>I think it has more to do with LLM's being statistical models than human creativity lacking in the input. The creativity and millions of voices and tones may be there, but since these models tend to go for the most likely next words, polishing this away becomes a feature.
I have always thought this is a rather misguided view as to what LLMs do and indeed what statistical models are. When people describe something as 'just statistics' I feel like they have a rather high-school-ish view of what statistics represents and are transferring this simplistic view to what is going on inside a LLM. Notably they do not find the most probable next word. They find the probability of every word that could come next. That is a far richer signal than most imagine.

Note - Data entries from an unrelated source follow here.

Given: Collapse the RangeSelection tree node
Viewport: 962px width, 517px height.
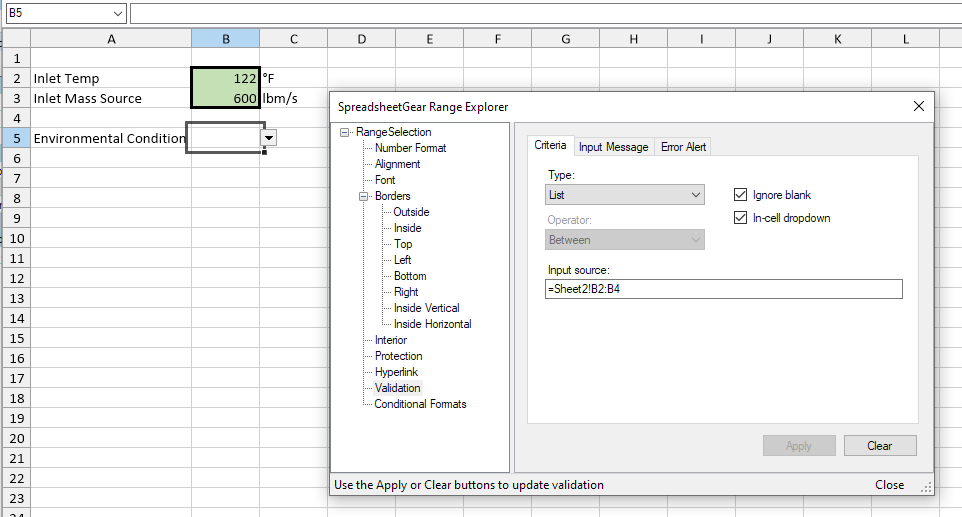Looking at the screenshot, I should [346, 132].
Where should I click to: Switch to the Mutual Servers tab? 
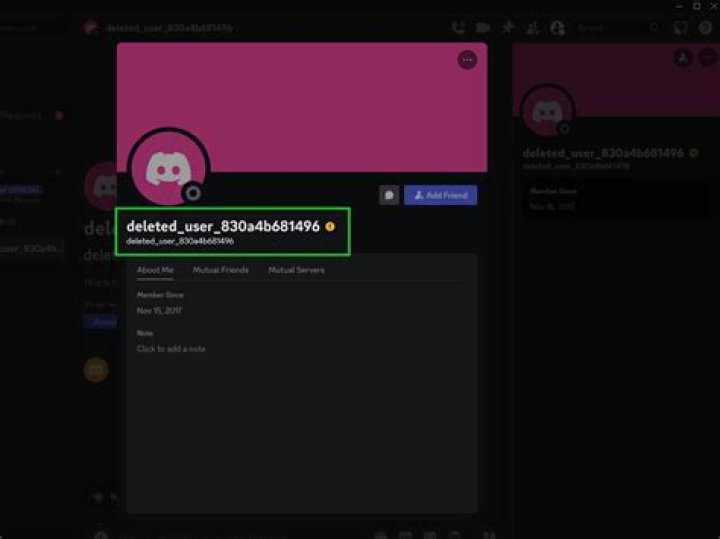coord(296,270)
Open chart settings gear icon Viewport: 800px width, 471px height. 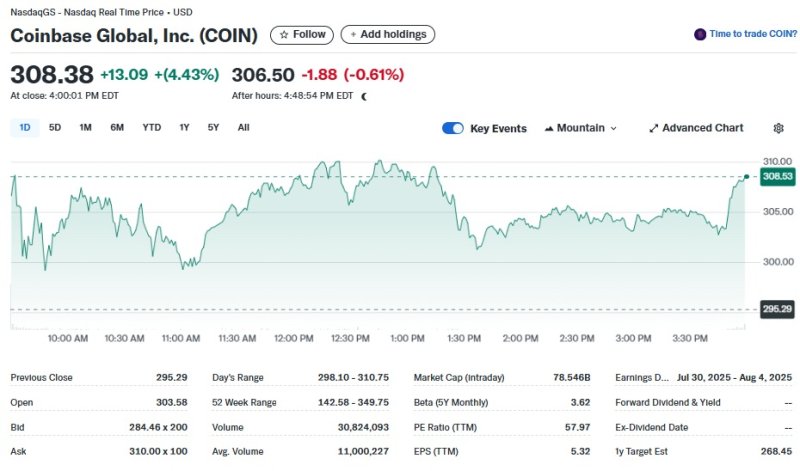pyautogui.click(x=779, y=128)
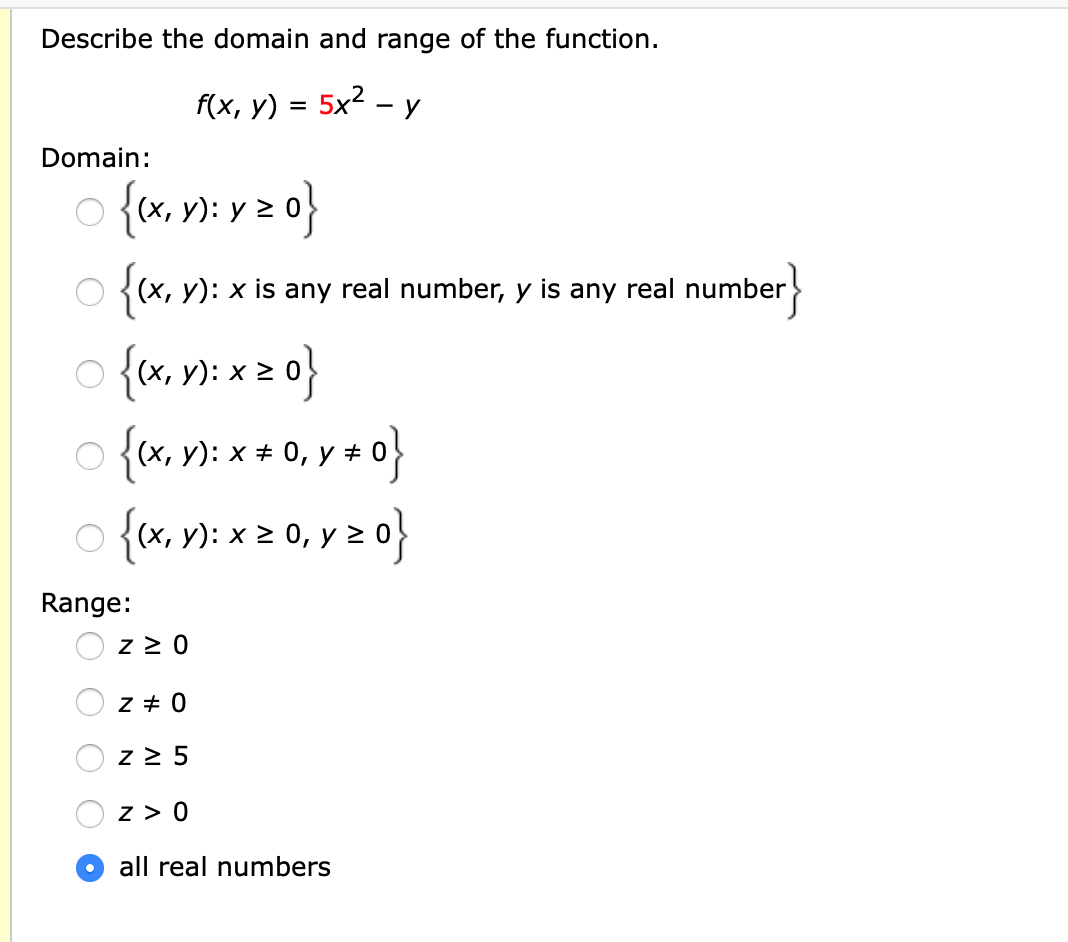
Task: Click the text all real numbers
Action: point(224,867)
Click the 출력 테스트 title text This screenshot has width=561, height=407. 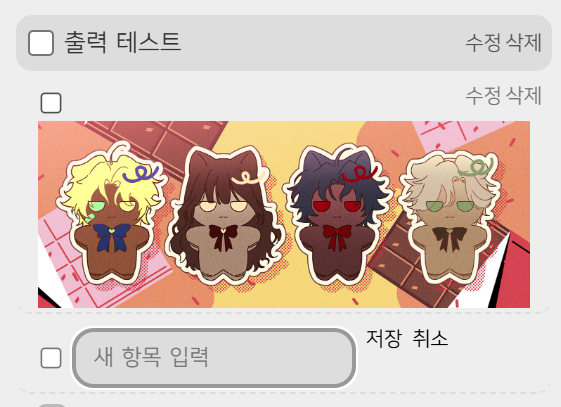tap(122, 42)
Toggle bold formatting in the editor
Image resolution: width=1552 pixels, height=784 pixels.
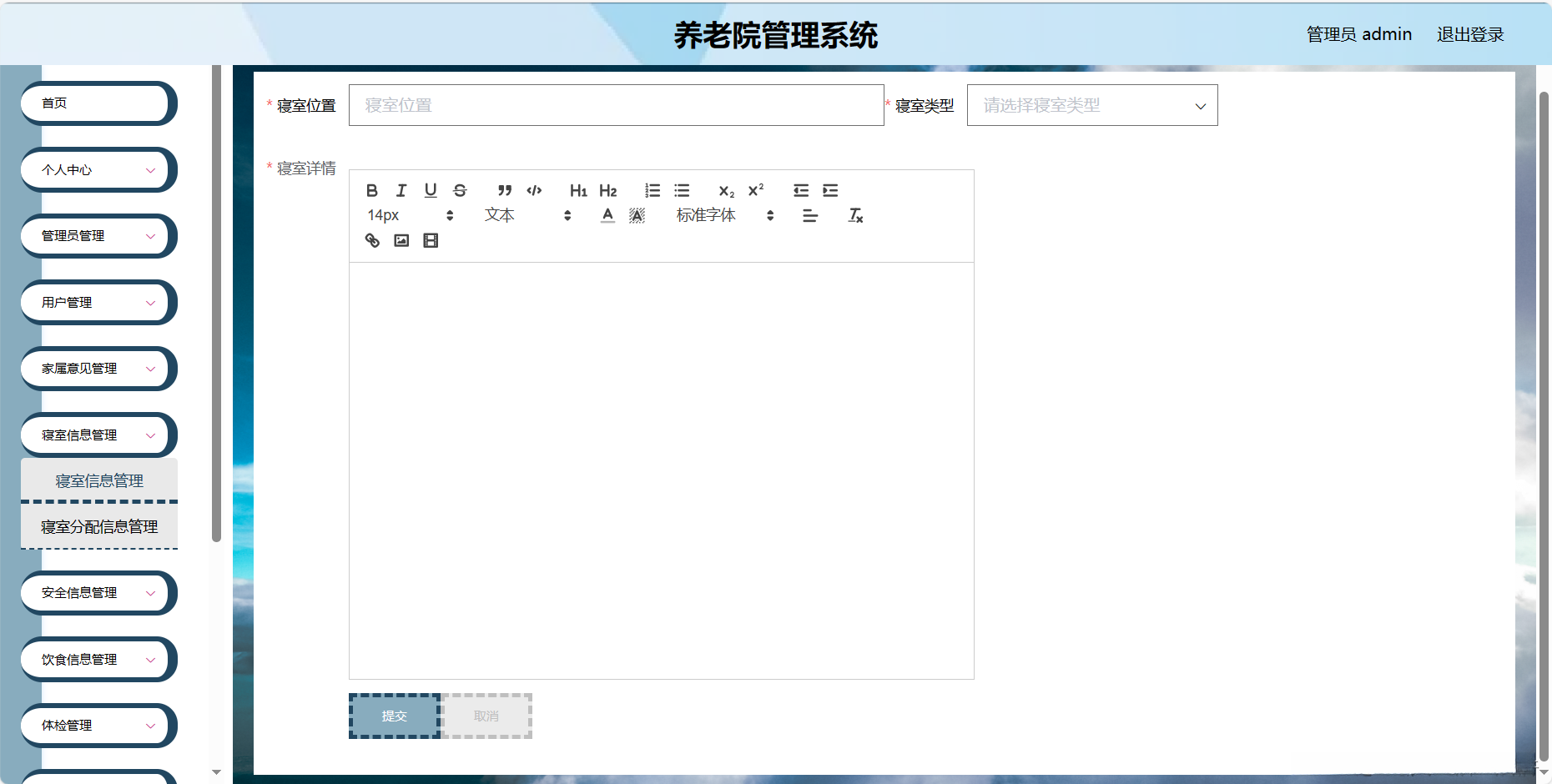click(x=372, y=190)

And ultimately it's like saying that human brains are just chemical bonds changing and sometimes triggering electrical pulses that causes some more chemicals to change. Complex arrangements of simple mechanisms can produce human thought. Pointing at any simple internal mechanism of an entity without taking into account the structural complexity would force you to assume that both AI and Humans are incapable of creativity.
Transformers are essentially multi-layer perceptron with a mechanism attached to transfer information to where it is needed.
> They find the probability of every word that could come next.
If we're being pedantic, they find a* probability for every token (which are sometimes words) that could come next.
What actually ends up being chosen depends on what the rest of the system does, but generally it will just choose the most probable token before continuing.
* Saying the probability would be giving a bit too much credit. And really calling it a probability at all when most systems would be choosing the same word every time is a bit of a misnomer as well. During inference the number generally is priority, not probability.